The year after _Beetlejuice_ was released, I was taking a very serious law class, taught by a very serious teacher who happened to be an attorney as well.  Some of us were sitting around one day, talking about how it would be sooooo funny if one day, this teacher suddenly broke out singing this song and doing that silly dance they did in the film.

One day, class was particularly serious, and one of the others who had been in the conversation about the film sort of turned halfway in her seat and sighed and looked bored.  So, I simply mouthed the word "Day-O" where she could see, when the teachers back was turned.  She started giggling and couldn't stop.  She wasn't the only one who had seen me, and they started laughing, as well, and soon just about the entire class was nearly falling out of their chairs laughing so hard.

Well, serious teacher (who I later worked for and discovered that he had a wonderful sense of humor and is, in reality just an aging hippie...but felt he needed to project a professional image in the classroom) looked around frowning...but when he saw which of us were laughing the hardest, he just smiled and shook his head and went on with what he was saying.  You see, he knew that this particular group within the class was insane.  We were all older than the average community college student and made it very clear to him that we would only let him be so serious for so long a time before doing something to break things up.  Since most of us got very good grades, we were able to get away with things like that.

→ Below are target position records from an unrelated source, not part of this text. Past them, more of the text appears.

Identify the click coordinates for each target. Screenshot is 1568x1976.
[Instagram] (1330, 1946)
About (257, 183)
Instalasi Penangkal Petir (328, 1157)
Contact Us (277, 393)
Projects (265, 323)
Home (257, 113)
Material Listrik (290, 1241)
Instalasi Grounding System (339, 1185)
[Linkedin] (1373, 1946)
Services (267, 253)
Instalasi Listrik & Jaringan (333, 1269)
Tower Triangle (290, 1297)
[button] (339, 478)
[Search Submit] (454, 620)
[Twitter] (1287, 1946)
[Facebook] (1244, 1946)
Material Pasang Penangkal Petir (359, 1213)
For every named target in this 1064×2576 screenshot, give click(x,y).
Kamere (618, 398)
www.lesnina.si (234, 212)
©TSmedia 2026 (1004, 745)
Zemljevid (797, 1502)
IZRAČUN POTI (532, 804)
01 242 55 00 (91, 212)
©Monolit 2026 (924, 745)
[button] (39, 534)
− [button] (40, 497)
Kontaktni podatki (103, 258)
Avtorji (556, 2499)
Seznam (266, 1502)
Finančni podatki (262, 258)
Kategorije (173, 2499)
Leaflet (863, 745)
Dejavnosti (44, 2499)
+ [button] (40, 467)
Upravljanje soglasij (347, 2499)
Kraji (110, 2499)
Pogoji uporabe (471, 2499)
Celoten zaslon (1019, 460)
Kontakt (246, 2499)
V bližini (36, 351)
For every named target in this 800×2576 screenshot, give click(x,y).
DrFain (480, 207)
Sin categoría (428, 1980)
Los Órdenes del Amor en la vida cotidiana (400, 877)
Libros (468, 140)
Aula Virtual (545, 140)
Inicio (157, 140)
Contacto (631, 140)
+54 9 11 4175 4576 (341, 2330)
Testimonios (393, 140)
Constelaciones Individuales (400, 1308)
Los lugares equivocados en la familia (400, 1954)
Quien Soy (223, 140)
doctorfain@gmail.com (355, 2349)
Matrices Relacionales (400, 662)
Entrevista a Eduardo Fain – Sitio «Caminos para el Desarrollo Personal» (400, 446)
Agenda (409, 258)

Anyway, that's what I always think of first when I see something about _Beetlejuice*.*_


----------



## The Pelagic Argosy (Dec 5, 2006)

Lucien21 said:


> Edward Scissorhands
> Nighmare Before Christmas (although he didn't direct)
> Batman Returns
> Ed Wood
> ...



How could you forget Pee Wee's Big Adventure?


----------



## Lucien21 (Dec 5, 2006)

It wasn't easy, but I nearly had.

I'll try harder.


----------



## Paige Turner (Dec 5, 2006)

The Pelagic Argosy said:


> How could you forget Pee Wee's Big Adventure?



Counselling and Prozac


----------



## El_L1 (Dec 6, 2006)

fave part-the scene where all the dead people are waiting in the waiting room


----------